Exercise brief:
Each line below is to be written out in full, exactly as shown.

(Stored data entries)

┄┄┄┄┄┄┄┄┄┄┄┄┄┄┄┄┄┄┄┄

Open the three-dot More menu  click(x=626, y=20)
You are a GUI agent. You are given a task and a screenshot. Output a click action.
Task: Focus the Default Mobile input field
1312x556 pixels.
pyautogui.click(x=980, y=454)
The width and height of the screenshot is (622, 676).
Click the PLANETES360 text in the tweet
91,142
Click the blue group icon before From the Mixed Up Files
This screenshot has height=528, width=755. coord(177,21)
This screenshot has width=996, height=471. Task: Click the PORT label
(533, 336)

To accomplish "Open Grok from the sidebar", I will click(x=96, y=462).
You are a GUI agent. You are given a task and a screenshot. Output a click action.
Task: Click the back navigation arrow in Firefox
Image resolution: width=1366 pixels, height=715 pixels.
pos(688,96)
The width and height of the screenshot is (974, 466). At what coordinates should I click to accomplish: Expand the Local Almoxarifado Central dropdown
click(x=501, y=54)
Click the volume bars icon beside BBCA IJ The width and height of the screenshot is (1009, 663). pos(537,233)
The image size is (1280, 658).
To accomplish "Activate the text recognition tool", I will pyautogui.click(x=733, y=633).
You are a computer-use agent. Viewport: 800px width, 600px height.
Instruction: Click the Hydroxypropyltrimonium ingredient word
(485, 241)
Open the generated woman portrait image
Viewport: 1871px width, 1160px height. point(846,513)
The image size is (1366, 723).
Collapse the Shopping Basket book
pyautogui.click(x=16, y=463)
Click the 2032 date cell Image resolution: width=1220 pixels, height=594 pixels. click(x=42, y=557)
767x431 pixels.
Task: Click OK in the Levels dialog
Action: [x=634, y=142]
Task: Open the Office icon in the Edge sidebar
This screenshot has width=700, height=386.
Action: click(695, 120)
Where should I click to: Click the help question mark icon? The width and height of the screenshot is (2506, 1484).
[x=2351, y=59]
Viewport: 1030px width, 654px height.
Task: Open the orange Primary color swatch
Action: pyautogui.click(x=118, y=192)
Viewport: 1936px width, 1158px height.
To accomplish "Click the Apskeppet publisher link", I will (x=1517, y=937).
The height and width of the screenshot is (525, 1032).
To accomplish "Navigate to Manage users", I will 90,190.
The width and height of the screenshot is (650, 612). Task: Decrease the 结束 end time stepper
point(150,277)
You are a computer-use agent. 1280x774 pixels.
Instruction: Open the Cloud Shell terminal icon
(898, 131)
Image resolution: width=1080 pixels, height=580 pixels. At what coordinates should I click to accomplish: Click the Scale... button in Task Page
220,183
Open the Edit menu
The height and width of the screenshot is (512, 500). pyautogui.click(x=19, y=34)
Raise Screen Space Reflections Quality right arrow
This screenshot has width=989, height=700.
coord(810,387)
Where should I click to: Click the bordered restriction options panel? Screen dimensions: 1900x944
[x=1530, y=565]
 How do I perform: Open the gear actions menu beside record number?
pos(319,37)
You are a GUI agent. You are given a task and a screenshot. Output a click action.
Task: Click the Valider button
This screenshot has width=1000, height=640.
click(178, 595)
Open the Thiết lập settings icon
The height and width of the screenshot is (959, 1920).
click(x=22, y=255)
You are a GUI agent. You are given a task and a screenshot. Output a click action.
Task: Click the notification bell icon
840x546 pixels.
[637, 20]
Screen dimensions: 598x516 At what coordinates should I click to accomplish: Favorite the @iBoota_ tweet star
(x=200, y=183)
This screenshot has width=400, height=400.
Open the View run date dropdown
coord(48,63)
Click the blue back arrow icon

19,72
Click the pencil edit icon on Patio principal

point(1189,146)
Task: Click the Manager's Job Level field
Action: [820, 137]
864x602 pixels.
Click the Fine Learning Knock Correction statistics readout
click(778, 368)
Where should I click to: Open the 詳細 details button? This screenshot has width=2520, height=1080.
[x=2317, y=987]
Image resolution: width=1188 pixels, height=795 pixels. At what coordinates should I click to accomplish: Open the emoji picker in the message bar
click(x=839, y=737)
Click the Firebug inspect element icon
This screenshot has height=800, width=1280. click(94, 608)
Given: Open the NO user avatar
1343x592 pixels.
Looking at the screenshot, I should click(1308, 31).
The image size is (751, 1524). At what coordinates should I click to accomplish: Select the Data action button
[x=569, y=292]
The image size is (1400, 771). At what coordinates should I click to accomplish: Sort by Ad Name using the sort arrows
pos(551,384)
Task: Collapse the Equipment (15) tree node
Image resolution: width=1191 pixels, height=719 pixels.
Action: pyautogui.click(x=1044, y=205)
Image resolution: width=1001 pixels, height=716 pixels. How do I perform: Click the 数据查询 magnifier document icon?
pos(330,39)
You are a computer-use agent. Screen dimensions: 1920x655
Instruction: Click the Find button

┄┄┄┄┄┄┄┄┄┄┄┄┄┄┄┄┄┄┄┄

Reply:
Open the three-dot More menu  click(x=626, y=20)
You are a GUI agent. You are given a task and a screenshot. Output a click action.
Task: Focus the Default Mobile input field
1312x556 pixels.
pyautogui.click(x=980, y=454)
The width and height of the screenshot is (622, 676).
Click the PLANETES360 text in the tweet
91,142
Click the blue group icon before From the Mixed Up Files
This screenshot has height=528, width=755. coord(177,21)
This screenshot has width=996, height=471. Task: Click the PORT label
(533, 336)

To accomplish "Open Grok from the sidebar", I will click(x=96, y=462).
You are a GUI agent. You are given a task and a screenshot. Output a click action.
Task: Click the back navigation arrow in Firefox
Image resolution: width=1366 pixels, height=715 pixels.
pos(688,96)
The width and height of the screenshot is (974, 466). At what coordinates should I click to accomplish: Expand the Local Almoxarifado Central dropdown
click(x=501, y=54)
Click the volume bars icon beside BBCA IJ The width and height of the screenshot is (1009, 663). pos(537,233)
The image size is (1280, 658).
To accomplish "Activate the text recognition tool", I will pyautogui.click(x=733, y=633).
You are a computer-use agent. Viewport: 800px width, 600px height.
Instruction: Click the Hydroxypropyltrimonium ingredient word
(485, 241)
Open the generated woman portrait image
Viewport: 1871px width, 1160px height. point(846,513)
The image size is (1366, 723).
Collapse the Shopping Basket book
pyautogui.click(x=16, y=463)
Click the 2032 date cell Image resolution: width=1220 pixels, height=594 pixels. click(x=42, y=557)
767x431 pixels.
Task: Click OK in the Levels dialog
Action: [x=634, y=142]
Task: Open the Office icon in the Edge sidebar
This screenshot has width=700, height=386.
Action: click(695, 120)
Where should I click to: Click the help question mark icon? The width and height of the screenshot is (2506, 1484).
[x=2351, y=59]
Viewport: 1030px width, 654px height.
Task: Open the orange Primary color swatch
Action: pyautogui.click(x=118, y=192)
Viewport: 1936px width, 1158px height.
To accomplish "Click the Apskeppet publisher link", I will (x=1517, y=937).
The height and width of the screenshot is (525, 1032).
To accomplish "Navigate to Manage users", I will 90,190.
The width and height of the screenshot is (650, 612). Task: Decrease the 结束 end time stepper
point(150,277)
You are a computer-use agent. 1280x774 pixels.
Instruction: Open the Cloud Shell terminal icon
(898, 131)
Image resolution: width=1080 pixels, height=580 pixels. At what coordinates should I click to accomplish: Click the Scale... button in Task Page
220,183
Open the Edit menu
The height and width of the screenshot is (512, 500). pyautogui.click(x=19, y=34)
Raise Screen Space Reflections Quality right arrow
This screenshot has width=989, height=700.
coord(810,387)
Where should I click to: Click the bordered restriction options panel? Screen dimensions: 1900x944
[x=1530, y=565]
 How do I perform: Open the gear actions menu beside record number?
pos(319,37)
You are a GUI agent. You are given a task and a screenshot. Output a click action.
Task: Click the Valider button
This screenshot has width=1000, height=640.
click(178, 595)
Open the Thiết lập settings icon
The height and width of the screenshot is (959, 1920).
click(x=22, y=255)
You are a GUI agent. You are given a task and a screenshot. Output a click action.
Task: Click the notification bell icon
840x546 pixels.
[637, 20]
Screen dimensions: 598x516 At what coordinates should I click to accomplish: Favorite the @iBoota_ tweet star
(x=200, y=183)
This screenshot has width=400, height=400.
Open the View run date dropdown
coord(48,63)
Click the blue back arrow icon

19,72
Click the pencil edit icon on Patio principal

point(1189,146)
Task: Click the Manager's Job Level field
Action: [820, 137]
864x602 pixels.
Click the Fine Learning Knock Correction statistics readout
click(778, 368)
Where should I click to: Open the 詳細 details button? This screenshot has width=2520, height=1080.
[x=2317, y=987]
Image resolution: width=1188 pixels, height=795 pixels. At what coordinates should I click to accomplish: Open the emoji picker in the message bar
click(x=839, y=737)
Click the Firebug inspect element icon
This screenshot has height=800, width=1280. click(94, 608)
Given: Open the NO user avatar
1343x592 pixels.
Looking at the screenshot, I should click(1308, 31).
The image size is (751, 1524). At what coordinates should I click to accomplish: Select the Data action button
[x=569, y=292]
The image size is (1400, 771). At what coordinates should I click to accomplish: Sort by Ad Name using the sort arrows
pos(551,384)
Task: Collapse the Equipment (15) tree node
Image resolution: width=1191 pixels, height=719 pixels.
Action: pyautogui.click(x=1044, y=205)
Image resolution: width=1001 pixels, height=716 pixels. How do I perform: Click the 数据查询 magnifier document icon?
pos(330,39)
You are a computer-use agent. Screen dimensions: 1920x655
Instruction: Click the Find button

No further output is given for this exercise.